ERR1144974.ctx.bloom
ERR1144975.ctx.bloom
ERR1144976.ctx.bloom
ERR1144977.ctx.bloom
ERR1144978.ctx.bloom
ERR3655992.ctx.bloom
ERR3655994.ctx.bloom
ERR3655996.ctx.bloom
ERR3655998.ctx.bloom
ERR3656002.ctx.bloom
50


Awesome. We now have our BIGSI bloom filters.
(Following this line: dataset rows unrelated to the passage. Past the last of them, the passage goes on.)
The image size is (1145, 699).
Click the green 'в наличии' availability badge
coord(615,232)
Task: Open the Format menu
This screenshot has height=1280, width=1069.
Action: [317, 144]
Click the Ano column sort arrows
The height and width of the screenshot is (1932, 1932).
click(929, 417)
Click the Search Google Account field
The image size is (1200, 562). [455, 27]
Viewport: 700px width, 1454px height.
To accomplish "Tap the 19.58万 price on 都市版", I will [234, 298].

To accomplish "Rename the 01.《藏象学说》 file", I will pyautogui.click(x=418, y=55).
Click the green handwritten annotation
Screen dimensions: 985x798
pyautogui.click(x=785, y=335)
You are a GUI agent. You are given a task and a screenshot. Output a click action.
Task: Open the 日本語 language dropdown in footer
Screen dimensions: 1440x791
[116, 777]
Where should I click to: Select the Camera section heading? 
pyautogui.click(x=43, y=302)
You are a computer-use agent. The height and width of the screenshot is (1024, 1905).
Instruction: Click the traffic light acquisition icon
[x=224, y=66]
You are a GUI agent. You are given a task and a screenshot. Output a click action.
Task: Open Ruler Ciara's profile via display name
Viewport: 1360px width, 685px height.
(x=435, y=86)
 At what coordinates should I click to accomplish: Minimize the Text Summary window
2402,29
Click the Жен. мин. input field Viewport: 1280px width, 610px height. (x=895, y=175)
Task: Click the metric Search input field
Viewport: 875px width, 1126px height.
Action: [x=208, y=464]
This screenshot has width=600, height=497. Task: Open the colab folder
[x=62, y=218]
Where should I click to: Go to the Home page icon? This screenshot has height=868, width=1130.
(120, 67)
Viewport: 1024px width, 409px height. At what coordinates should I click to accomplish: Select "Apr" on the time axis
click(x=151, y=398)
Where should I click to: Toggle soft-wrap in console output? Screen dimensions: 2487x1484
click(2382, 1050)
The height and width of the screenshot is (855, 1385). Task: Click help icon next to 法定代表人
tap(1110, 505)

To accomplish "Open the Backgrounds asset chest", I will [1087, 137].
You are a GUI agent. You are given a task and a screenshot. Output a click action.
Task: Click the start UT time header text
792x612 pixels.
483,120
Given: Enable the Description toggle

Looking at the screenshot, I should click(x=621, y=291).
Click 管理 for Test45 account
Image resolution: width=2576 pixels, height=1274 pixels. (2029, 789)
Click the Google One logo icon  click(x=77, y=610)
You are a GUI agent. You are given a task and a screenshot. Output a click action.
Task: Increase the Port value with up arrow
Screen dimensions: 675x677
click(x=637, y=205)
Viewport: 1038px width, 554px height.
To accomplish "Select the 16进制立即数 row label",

Let's merge these all into a BIGSI index.

In [31]:
# Builds command-line string
samples=`for i in *.bloom; do echo -n "-s "; basename $i .ctx.bloom; done`

set -x
time conda run --name bigsi bigsi build *.bloom ${samples}
set +x

+ conda run --name bigsi bigsi build ERR1144974.ctx.bloom ERR1144975.ctx.bloom ERR1144976.ctx.bloom ERR1144977.ctx.bloom ERR1144978.ctx.bloom ERR3655992.ctx.bloom ERR3655994.ctx.bloom ERR3655996.ctx.bloom ERR3655998.ctx.bloom ERR3656002.ctx.bloom ERR3656004.ctx.bloom ERR3656010.ctx.bloom ERR3656012.ctx.bloom ERR3656013.ctx.bloom ERR3656015.ctx.bloom ERR3656018.ctx.bloom ERR3656019.ctx.bloom SRR10298903.ctx.bloom SRR10298904.ctx.bloom SRR10298905.ctx.bloom SRR10298906.ctx.bloom SRR10298907.ctx.bloom SRR10512964.ctx.bloom SRR10512965.ctx.bloom SRR10512968.ctx.bloom SRR10513325.ctx.bloom SRR10513326.ctx.bloom SRR10513328.ctx.bloom SRR10513363.ctx.bloom SRR10513672.ctx.bloom SRR10519468.ctx.bloom SRR10519469.ctx.bloom SRR10519616.ctx.bloom SRR10519617.ctx.bloom SRR10519619.ctx.bloom SRR10519620.ctx.bloom SRR10519637.ctx.bloom SRR10521982.ctx.bloom SRR10521983.ctx.bloom SRR10521984.ctx.bloom SRR10527348.ctx.bloom SRR10527349.ctx.bloom SRR10527351.ctx.bloom SRR10527352.ctx.bloom SRR10527353.

In [32]:
ls -lh bigsi.db

-rw-r--r-- 1 apetkau grp_apetkau 1.3G Dec  3 12:05 bigsi.db


Awesome. We've gotten our database constructed. Let's try it out.

In [44]:
echo -e "sample_name\tpercent_kmers"
time conda run --name bigsi bigsi search GTTTCGTTCTTCCGGCGCGGGCGGTCAGCACGTTAACACCACCGACTCCGCTATCCGTATTACCCACTTGCCGACCGGCATCTTGGTGGAATGCCAGGACGAGC 2> /dev/null \
    | sed -e $'s/\'/\"/g' | jq -r '.results[] | "\(.sample_name)\t\(.percent_kmers_found)"'

sample_name	percent_kmers
ERR1144974	100
ERR1144975	100
ERR1144976	100
ERR1144977	100
ERR1144978	100
ERR3655992	100
ERR3655994	100

real	0m1.310s
user	0m3.438s
sys	0m3.947s


Awesome. We can use this BIGSI index to pull out sample identifiers with specific genes.